Kann man Pizzabrötchen vorbereiten?

Ja, die ungbackenen Brötchen lassen sich gut vorbereiten. Die geschnittene Rolle einfach abgedeckt im Kühlschrank über Nacht aufbewahren – so entwickelt der Teig durch die langsame Gare sogar mehr Aroma. Am nächsten Tag nur kurz bei Zimmertemperatur akklimatisieren lassen und dann wie gewohnt backen.

Was kann man in Pizzabrötchen füllen?

Die Füllung ist sehr variabel: Tomatensauce mit Mozzarella und Salami ist der Favorit, aber auch Schinken und Gouda, Feta mit Spinat, Pesto mit Parmesan oder eine Mischung aus Champignons und Paprika schmecken hervorragend. Wichtig ist, dass die Zutaten nicht zu viel Feuchtigkeit abgeben, damit der Teig nicht aufweicht.

Was serviert man zu Pizzabrötchen?

Pizzabrötchen passen als Snack für sich, schmecken aber auch hervorragend mit einem Dip. Klassisch sind Marinara-Sauce oder Kräuterquark. Für eine Party eignet sich ein kleines Buffet mit verschiedenen Dips wie Aioli, Tomatensalsa oder Tzatziki.

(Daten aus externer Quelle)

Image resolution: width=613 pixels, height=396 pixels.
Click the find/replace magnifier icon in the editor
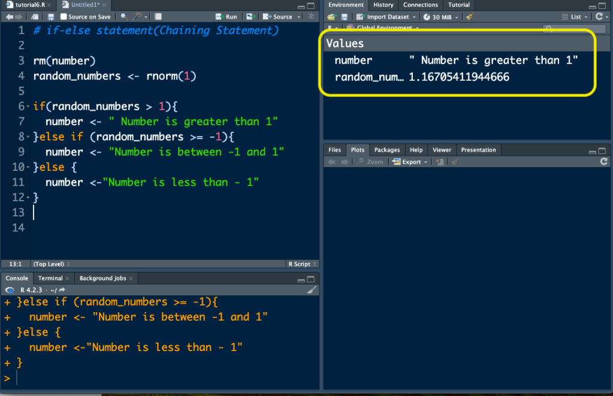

Wie lange sind Pizzabrötchen haltbar?

Im Kühlschrank halten sie sich abgedeckt 2–3 Tage. Am besten im Ofen bei 160 °C kurz aufwärmen, damit der Teig wieder knusprig wird. Eingefroren sind sie bis zu 2 Monate haltbar – einfach aufgetaut und aufgebacken genießen.

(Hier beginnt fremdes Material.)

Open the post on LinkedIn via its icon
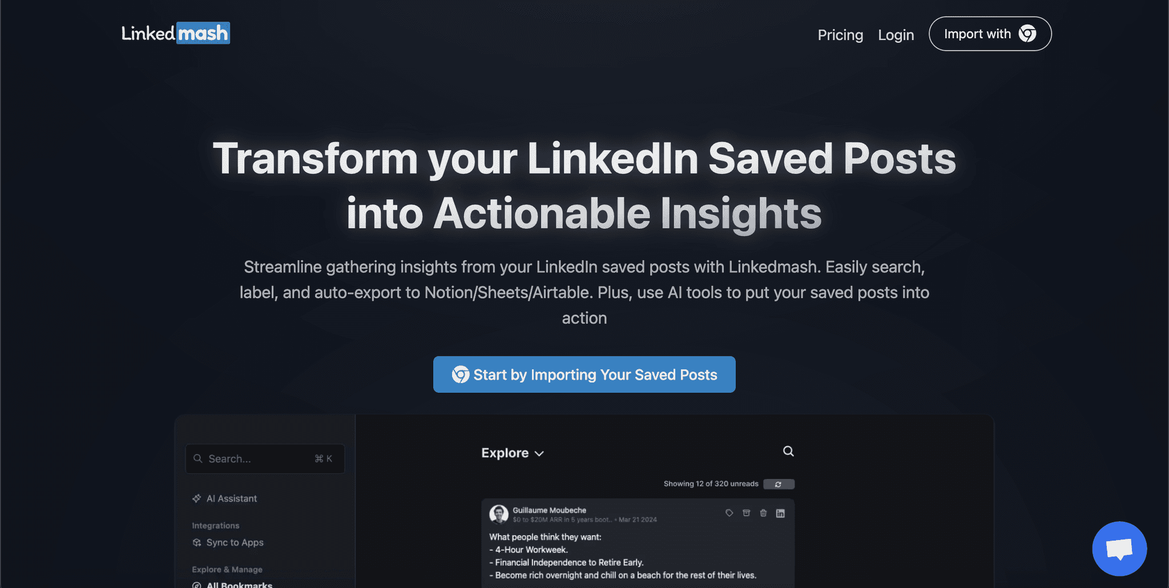 click(780, 513)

Kann man Pizzabrötchen einfrieren?

Ja, fertig gebackene Pizzabrötchen lassen sich gut einfrieren. Dazu vollständig abkühlen lassen, in einen Gefrierbeutel geben und einfrieren. Zum Auftauen einfach bei Zimmertemperatur liegen lassen und anschließend im Ofen bei 180 °C für ca. 8 Minuten aufbacken.

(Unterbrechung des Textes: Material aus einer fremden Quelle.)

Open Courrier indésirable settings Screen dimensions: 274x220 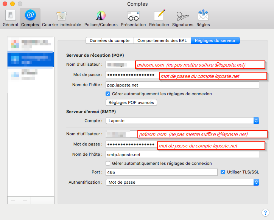pos(61,19)
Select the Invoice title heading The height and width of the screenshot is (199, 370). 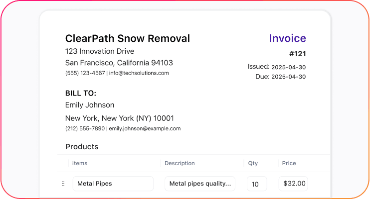[287, 38]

Welche Hefe kann ich verwenden?

Frischhefe liefert das beste Ergebnis und einen aromatischeren Teig. Wer keine Frischhefe zur Hand hat, nimmt 7 g Trockenhefe (ein Päckchen) als Ersatz für 21 g Frischhefe. Die Trockenhefe kann direkt unter das Mehl gemischt werden, ohne sie vorher zu aktivieren.